It’s no surprise that gloomy dark days and lack of sunshine may put us in a low mood, but for some this can develop further into Seasonal Affective Disorder (SAD). Considered to be a form of depression, SAD may also be associated with anxiety and fatigue.
Vitamin D and depression
If your mood is low during the winter months and you feel affected more than others around you, you may want to consider your vitamin D levels.
‘The sunshine hormone’ vitamin D can be made from skin exposure to the sun, and as low levels of vitamin D in the winter months are closely linked to SAD, there’s plenty of research exploring the link between vitamin D deficiencies and mood. As well as low mood, vitamin D and anxiety have also been linked.
It’s worth getting tested by a simple blood test if you are in doubt and remember that at the end of the winter your levels will be at their lowest.

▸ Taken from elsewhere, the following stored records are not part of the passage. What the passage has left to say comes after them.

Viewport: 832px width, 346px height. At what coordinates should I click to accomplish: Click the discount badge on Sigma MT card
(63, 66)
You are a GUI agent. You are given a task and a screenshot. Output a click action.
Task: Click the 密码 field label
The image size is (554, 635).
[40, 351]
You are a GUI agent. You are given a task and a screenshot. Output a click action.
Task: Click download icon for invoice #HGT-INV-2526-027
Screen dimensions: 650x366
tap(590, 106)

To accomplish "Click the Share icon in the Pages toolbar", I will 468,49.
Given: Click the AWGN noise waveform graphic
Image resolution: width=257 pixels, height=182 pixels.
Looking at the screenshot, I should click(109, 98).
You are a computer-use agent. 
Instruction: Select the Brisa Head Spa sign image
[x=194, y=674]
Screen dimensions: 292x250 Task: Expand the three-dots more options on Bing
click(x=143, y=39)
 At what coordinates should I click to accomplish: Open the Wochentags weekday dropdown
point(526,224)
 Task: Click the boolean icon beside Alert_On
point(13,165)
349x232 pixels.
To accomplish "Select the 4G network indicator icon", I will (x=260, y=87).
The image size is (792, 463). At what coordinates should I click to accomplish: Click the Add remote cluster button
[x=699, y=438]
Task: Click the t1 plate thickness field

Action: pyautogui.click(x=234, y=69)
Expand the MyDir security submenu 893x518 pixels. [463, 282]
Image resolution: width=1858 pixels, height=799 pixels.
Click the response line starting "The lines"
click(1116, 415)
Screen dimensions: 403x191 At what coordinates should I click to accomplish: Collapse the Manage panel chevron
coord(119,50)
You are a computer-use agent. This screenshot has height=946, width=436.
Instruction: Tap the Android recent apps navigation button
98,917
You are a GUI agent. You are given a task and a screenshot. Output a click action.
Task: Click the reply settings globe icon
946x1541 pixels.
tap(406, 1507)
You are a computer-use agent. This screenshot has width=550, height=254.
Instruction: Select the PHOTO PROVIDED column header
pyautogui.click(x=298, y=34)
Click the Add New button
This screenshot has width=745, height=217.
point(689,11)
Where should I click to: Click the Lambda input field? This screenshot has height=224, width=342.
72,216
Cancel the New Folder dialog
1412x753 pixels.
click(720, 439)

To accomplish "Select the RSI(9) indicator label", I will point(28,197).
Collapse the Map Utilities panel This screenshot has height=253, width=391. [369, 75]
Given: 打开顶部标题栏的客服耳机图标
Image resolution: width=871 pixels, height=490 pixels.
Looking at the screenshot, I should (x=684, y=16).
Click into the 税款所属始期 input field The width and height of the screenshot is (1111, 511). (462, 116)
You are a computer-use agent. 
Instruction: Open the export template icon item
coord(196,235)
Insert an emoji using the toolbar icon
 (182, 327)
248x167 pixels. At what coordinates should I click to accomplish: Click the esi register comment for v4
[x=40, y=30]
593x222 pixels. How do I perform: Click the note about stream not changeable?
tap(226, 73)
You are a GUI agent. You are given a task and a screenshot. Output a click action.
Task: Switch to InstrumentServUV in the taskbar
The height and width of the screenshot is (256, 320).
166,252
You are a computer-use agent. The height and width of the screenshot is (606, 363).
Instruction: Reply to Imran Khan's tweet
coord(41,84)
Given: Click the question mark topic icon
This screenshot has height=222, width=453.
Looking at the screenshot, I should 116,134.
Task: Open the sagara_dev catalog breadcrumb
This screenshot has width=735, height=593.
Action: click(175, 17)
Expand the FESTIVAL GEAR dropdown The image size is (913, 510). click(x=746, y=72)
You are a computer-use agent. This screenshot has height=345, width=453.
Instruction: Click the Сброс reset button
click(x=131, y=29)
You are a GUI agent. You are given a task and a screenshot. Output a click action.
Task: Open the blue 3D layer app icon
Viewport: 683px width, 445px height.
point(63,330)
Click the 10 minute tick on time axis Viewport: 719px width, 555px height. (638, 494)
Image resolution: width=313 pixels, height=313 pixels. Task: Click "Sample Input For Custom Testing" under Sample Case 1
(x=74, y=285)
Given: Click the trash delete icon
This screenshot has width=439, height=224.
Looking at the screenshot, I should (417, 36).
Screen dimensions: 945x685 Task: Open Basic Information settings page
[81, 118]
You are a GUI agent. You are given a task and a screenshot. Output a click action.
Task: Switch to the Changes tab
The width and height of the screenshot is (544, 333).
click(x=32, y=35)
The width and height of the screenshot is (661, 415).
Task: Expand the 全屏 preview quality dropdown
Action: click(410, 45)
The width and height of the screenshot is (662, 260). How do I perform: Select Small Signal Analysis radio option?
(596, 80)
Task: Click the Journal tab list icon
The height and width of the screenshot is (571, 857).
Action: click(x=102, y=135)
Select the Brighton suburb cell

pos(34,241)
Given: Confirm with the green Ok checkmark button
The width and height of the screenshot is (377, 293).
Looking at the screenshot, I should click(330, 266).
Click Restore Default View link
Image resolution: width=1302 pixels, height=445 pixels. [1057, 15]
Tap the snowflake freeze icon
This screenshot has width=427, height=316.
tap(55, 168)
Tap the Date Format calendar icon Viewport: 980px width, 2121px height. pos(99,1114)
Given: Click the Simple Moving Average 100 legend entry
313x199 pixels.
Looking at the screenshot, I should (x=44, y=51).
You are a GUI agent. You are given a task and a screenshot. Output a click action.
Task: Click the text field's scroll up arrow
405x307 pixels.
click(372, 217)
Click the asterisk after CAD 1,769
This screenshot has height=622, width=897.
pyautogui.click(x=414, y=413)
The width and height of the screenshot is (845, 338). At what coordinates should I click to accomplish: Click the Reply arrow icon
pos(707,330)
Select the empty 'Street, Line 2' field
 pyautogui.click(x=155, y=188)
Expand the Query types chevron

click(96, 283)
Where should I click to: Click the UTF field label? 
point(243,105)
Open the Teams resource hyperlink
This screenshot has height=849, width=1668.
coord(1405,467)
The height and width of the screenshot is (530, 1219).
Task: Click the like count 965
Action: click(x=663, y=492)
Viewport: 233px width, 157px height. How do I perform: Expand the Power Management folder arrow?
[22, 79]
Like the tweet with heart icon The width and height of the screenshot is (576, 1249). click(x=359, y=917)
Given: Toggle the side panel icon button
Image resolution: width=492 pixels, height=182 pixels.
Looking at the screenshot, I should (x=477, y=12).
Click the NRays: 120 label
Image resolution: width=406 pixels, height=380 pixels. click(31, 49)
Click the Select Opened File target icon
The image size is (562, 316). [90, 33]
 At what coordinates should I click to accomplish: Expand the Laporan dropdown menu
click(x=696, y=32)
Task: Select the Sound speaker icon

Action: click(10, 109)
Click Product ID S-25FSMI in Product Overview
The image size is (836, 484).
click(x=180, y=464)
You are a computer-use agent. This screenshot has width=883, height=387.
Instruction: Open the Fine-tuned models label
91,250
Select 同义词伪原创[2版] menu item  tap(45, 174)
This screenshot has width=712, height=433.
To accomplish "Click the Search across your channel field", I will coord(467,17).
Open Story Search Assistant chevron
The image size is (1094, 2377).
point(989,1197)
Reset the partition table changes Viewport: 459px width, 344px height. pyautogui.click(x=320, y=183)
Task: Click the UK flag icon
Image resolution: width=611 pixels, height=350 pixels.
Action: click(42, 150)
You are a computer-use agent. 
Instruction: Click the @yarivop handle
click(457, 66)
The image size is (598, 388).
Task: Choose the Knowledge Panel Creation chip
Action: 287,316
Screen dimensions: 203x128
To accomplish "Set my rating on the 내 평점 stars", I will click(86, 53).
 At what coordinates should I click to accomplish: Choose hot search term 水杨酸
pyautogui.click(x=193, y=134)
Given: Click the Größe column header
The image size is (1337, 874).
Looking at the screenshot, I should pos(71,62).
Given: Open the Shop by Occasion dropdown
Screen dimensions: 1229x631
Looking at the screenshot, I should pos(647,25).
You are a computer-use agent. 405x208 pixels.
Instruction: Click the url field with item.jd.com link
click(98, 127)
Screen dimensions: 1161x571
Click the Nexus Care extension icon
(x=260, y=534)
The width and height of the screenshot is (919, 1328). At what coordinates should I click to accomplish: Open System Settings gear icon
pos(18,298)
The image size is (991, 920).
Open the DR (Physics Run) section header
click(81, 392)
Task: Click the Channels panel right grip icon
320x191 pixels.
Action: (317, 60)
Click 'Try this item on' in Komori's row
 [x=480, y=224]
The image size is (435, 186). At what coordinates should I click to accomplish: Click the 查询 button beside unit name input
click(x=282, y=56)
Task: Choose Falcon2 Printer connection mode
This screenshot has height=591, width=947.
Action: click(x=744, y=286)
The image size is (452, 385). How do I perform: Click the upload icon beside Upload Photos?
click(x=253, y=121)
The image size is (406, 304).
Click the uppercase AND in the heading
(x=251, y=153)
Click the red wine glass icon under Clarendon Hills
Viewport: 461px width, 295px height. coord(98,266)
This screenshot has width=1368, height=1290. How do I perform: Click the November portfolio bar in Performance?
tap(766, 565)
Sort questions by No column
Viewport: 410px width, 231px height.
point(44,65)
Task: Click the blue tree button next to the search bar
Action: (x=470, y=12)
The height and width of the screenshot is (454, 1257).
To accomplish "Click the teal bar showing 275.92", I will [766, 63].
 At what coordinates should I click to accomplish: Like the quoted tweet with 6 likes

Are vitamin D supplements effective?
The quality of supplement and dose you take will impact the effectiveness. Firstly, when considering which vitamin D to take, you will see that supplements come in two main forms, vitamin D2 and D3. Vitamin D3 is the superior form which is easier to absorb and has shown to increase blood plasma levels optimally. Aim to have a dose of 25µg (1000IU) each day.
Vitamin D is also found naturally in oily fish and eggs, but at such low levels that it is not possible to obtain adequate amounts from the diet. Sunlight and supplements are therefore the best options.
We can also store significant amounts of vitamin D in our bodies, so getting plenty of sun exposure at the end of summer should get you through the first couple of months of winter.
Light exposure in your eyes
In addition to vitamin D, there are other hormones impacted by the sunlight, although not through our skin.
Linked to sunlight, or in fact darkness is melatonin, which is made in the body when the eyes have a lack of light exposure. Melatonin is our sleepy hormone, it helps us to feel relaxed and tired when the sun has set. In the winter when the sun sets early, our melatonin levels rise sooner, often causing us to feel tired hours before we are ready to sleep.
Sunlight in our eyes also helps to trigger the release of serotonin, a neurotransmitter responsible for helping us to feel calm and happy. The sun’s warm rays and beautiful blue skies may be more functional for our hormones than we once thought!
If we can’t jet set abroad each winter, luckily there’s an easier solution to the lack of sunlight. Light therapy is a way we can expose our eyes to artificial light, mimicking the effects of the sun. This can prevent our melatonin levels from dropping too soon and keep our serotonin levels up too. A light box providing a full spectrum of light (appearing as white) can easily be used at home, and just 30 minutes a day may be enough to make a difference to our mood.